If your pension contributions are simply deducted from gross pay then for £1,000 pension contributions your net pay will decrease by £600 which is over £166 into your pension for every £100 reduction in net pay.

And if your pension contributions are deducted from net pay with the pension provided claiming 25% (THIS IS A COMMON ARRANGEMENT AND IF IT APPLIES TO YOU YOU MUST COMPLETE A TAX RETURN OTHERWISE YOU ARE THROWING AWAY £THOUSANDS), if you make a net contribution of £800 your pension provider will claim back £200 and you can claim back £200 through your tax return so again you get over £166 into your pension for every £100 reduction in net income.

The savings for upper rate taxpayers are proportionately higher.

So, unless your pension provider went bust

Pension funds are ring-fenced so they are not materially affected by the provider going bust. Note however that there will be charges which apply on funds entering and/or exiting the scheme as well as annual charges, and if there is a collapse in the value of the underlying investments you may lose money.

So is that generally seen as the best way of reducing the 'adjusted net income' (assuming you can afford to)? With 2 kids, given that every thousand pounds you reduce your 'adjusted net income' over £50k saves you £175 (i.e. 10% of your CB), the annual return on an extra £1000 pension contribution is immediately £175, or 17.5% of that £1000, which is far better than anything you'd get in a savings account/bond. Plus your pension pot would increase.

Yes. So the reduction in your net income for the £1,000 pension contribution becomes £600 - £175 = £425 - an initial return of 135%! And that's with only 2 children, if you have 4 that becomes 250%.

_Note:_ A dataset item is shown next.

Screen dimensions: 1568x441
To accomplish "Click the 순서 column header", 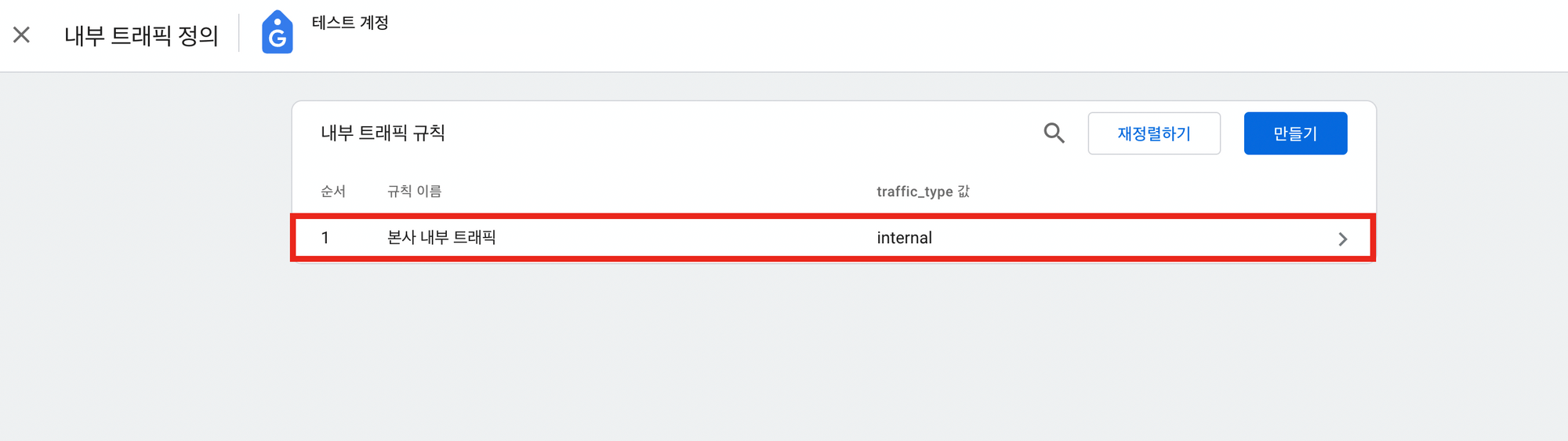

Looking at it another way your marginal tax rate is 57.5%. For someone with 4 children it becomes 71.5% (and yes, if you are a claiming CB for 9 children it actually goes over 100% so the more money you earn, the less you take home).

legoballoon · 04/01/2013 14:22

Thank you MrAnchovy for confirming my thoughts. As a non-financial sort of person, it's good to get some feedback from someone who sounds like they know the system (although this being t'internet, you could be George Osborne and the head of the HMRC's love child, and we'd be none-the-wiser Wink).